Mas essa vasta receita não está sendo distribuída de maneira ampla. Em lugar disso, enriquece principalmente os fundadores e acionistas da Apple, Amazon, Google, Facebook etc. É claro que os profissionais que desempenham papéis importantes nessas organizações - os engenheiros, os programadores e os executivos que as comandam - recebem remuneração generosa, em termos de salário, opções de ações e mordomias. Mas esses afortunados trabalhadores representam uma minoria nos quadros de funcionários das grandes empresas de tecnologia, e a maioria de seus colegas trabalha em condições muito mais prosaicas, e recebe remunerações menos estratosféricas.

Tomemos a Apple como exemplo.
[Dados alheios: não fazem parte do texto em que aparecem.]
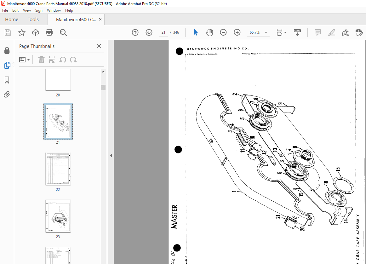Open the View menu
366x264 pixels.
tap(27, 10)
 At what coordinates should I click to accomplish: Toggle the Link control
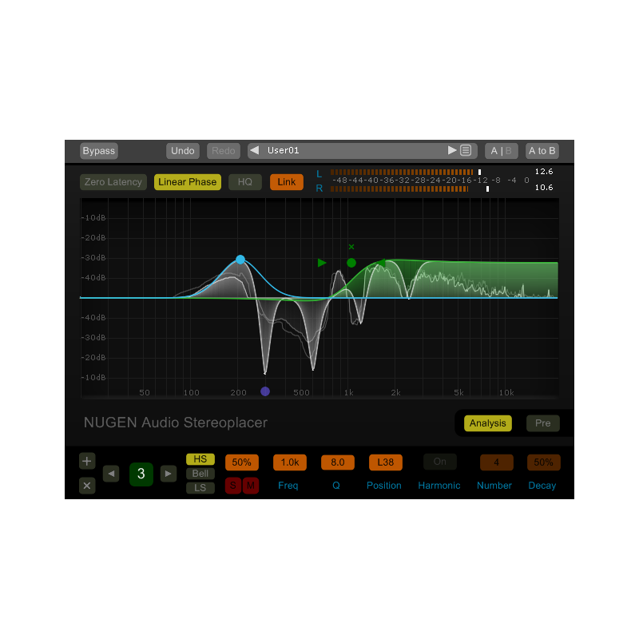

A companhia faz alegações grandiosas sobre o número de empregos "diretos e indiretos" que cria e sustenta. Mas cerca de dois terços dos 50 mil funcionários da empresa nos Estados Unidos trabalham em sua rede de lojas, onde em 2012 muitos deles ganhavam apenas US$ 25 mil ao ano - ante uma renda nacional média de US$ 38.337 (em dólares de 2010).
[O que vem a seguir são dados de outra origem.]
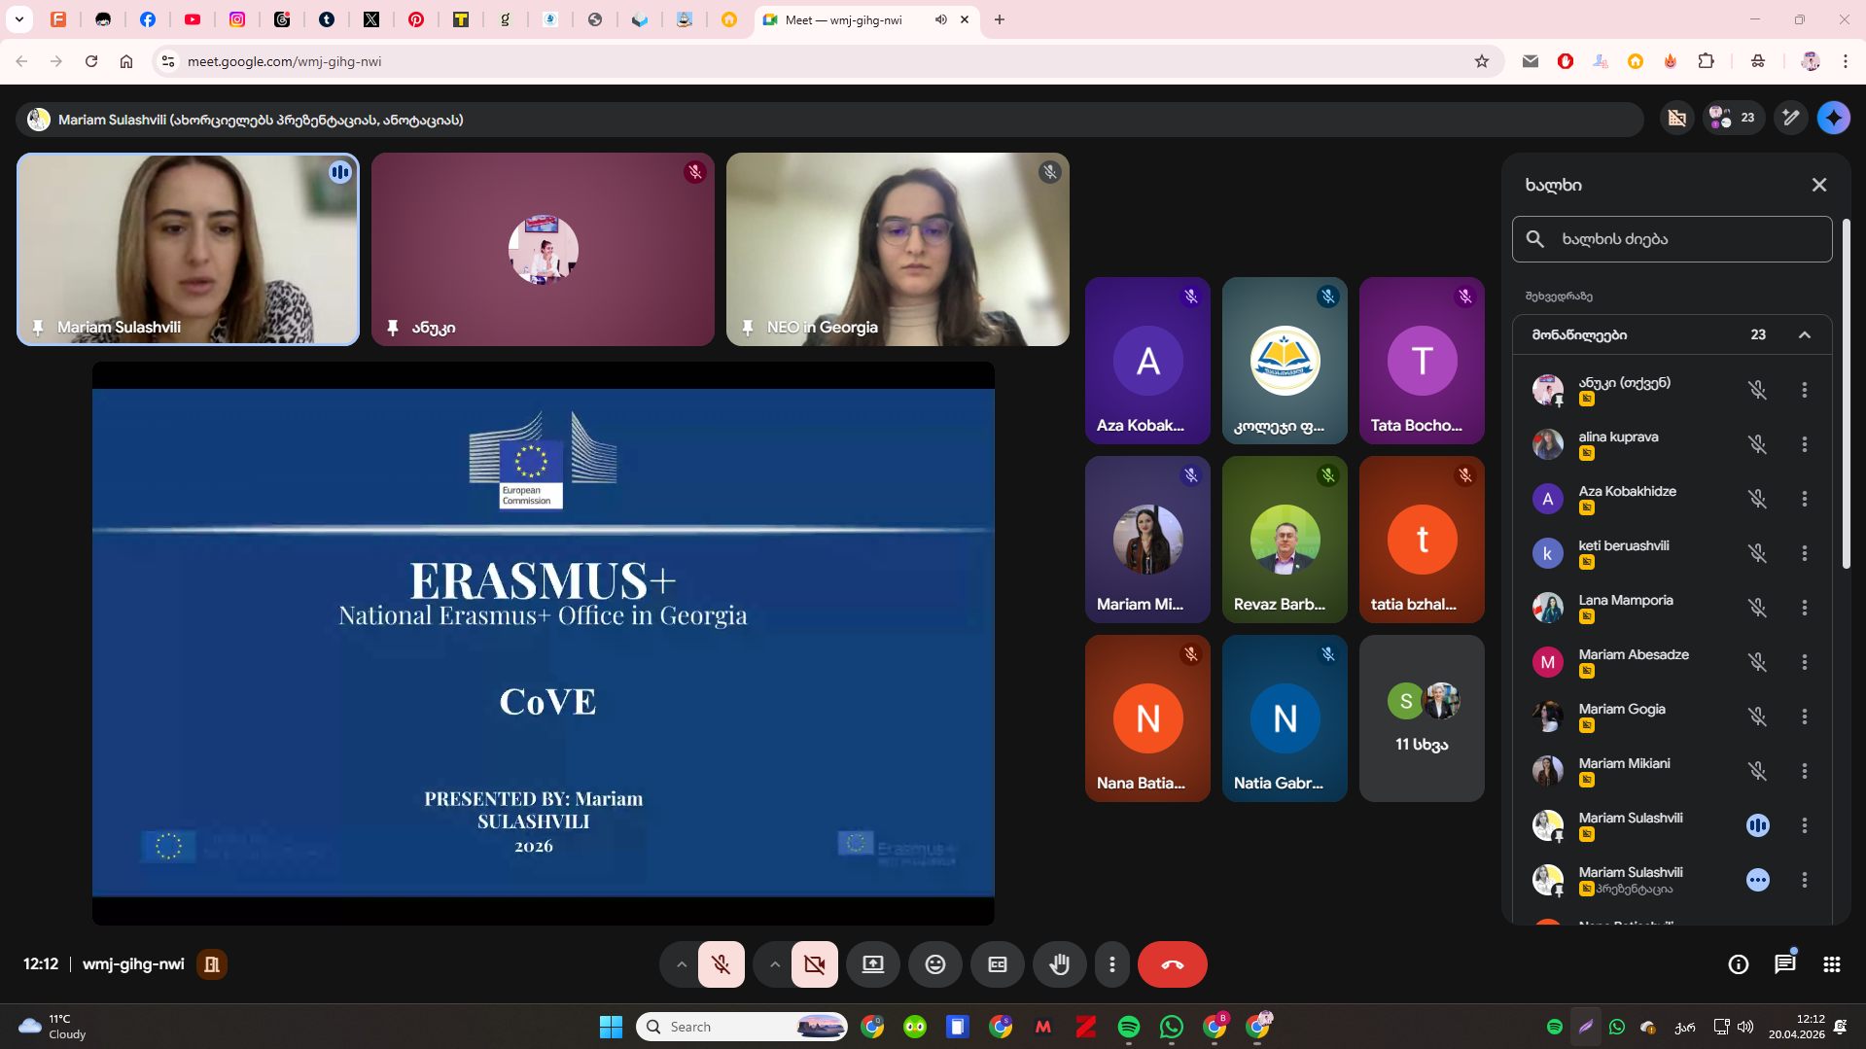Expand audio settings arrow beside microphone

tap(681, 964)
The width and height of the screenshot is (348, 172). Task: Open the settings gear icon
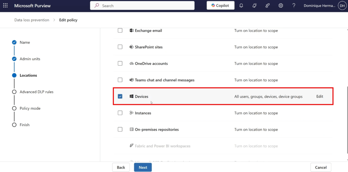(x=281, y=6)
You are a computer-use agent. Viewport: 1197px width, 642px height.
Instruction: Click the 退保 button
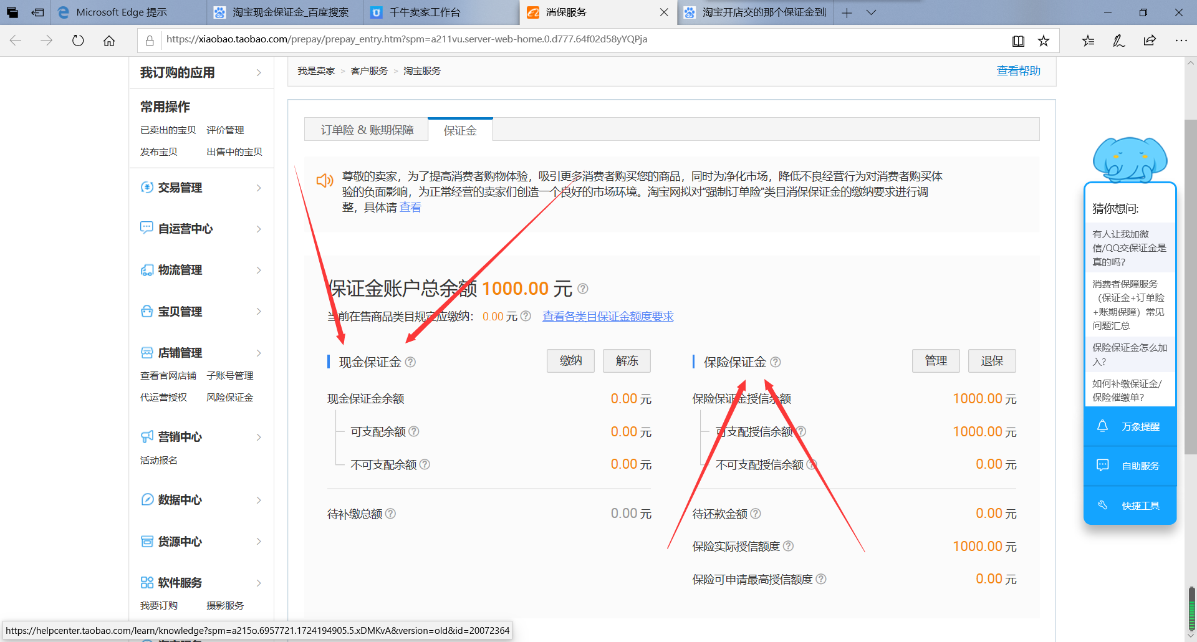(991, 361)
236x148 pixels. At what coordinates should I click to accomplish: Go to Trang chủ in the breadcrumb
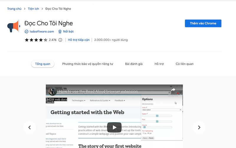coord(14,9)
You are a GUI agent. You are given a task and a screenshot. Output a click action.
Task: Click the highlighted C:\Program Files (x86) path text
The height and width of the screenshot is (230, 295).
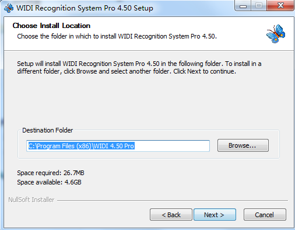pyautogui.click(x=81, y=146)
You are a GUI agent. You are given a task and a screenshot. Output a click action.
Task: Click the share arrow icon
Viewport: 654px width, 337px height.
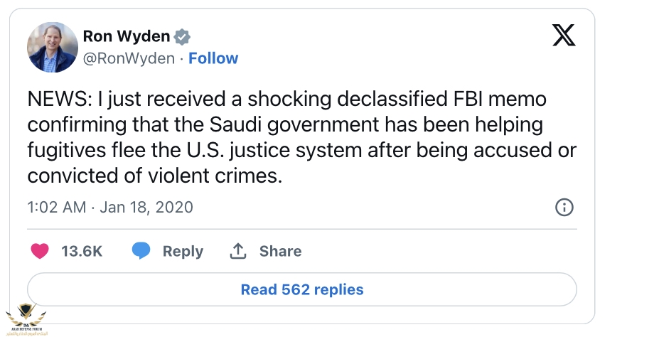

E há também a questão do emprego, tópico sobre o qual as grandes empresas de tecnologia parecem excessivamente sensíveis. O Facebook, por exemplo, costuma contratar consultorias caras para que produzam alegações absurdas sobre o número de empregos que a companhia cria. Um desses "relatórios" alegava que a empresa, cuja força mundial de trabalho era naquele momento de três mil funcionários, havia ajudado a criar 232 mil empregos na Europa em 2011, gerando mais de US$ 32 bilhões em receitas. E a Apple, irritada com as críticas quanto aos empregos que terceirizou para a Foxconn na China, decidiu alegar agora que "cria ou sustenta" quase 600 mil empregos nos Estados Unidos.

A questão espinhosa que nenhuma dessas empresas deseja realmente responder é: exatamente que empregos? Quem estiver buscando informações sobre isso faria bem em consultar uma magnífica reportagem de Sarah O'Connor publicada pelo jornal "Financial Times". Ela visitou o imenso centro de distribuição da Amazon no condado britânico de Staffordshire e seu relato quanto ao que viu por lá é uma leitura que desperta indagações.

Ela viu centenas de trabalhadores usando coletes laranja e empurrando carrinhos em um armazém cujo comprimento equivale ao de nove campos de futebol, contemplando as telas de seus aparelhos pessoais de navegação para descobrir qual era seu próximo destino, e que produtos deviam apanhar lá. Os funcionários não podem perder tempo, porque "os aparelhos medem sua produtividade em tempo real". Os funcionários caminham entre 11 e 24 quilômetros ao dia, e tudo que fazem é determinado pelo software da Amazon. "Você é uma espécie de robô, mas em forma humana", disse um administrador do complexo a O'Connor. "Automação humana, poderíamos dizer".

Melhor esse emprego que nenhum, claro. Até o dia em que o trabalhador for mesmo substituído por um robô.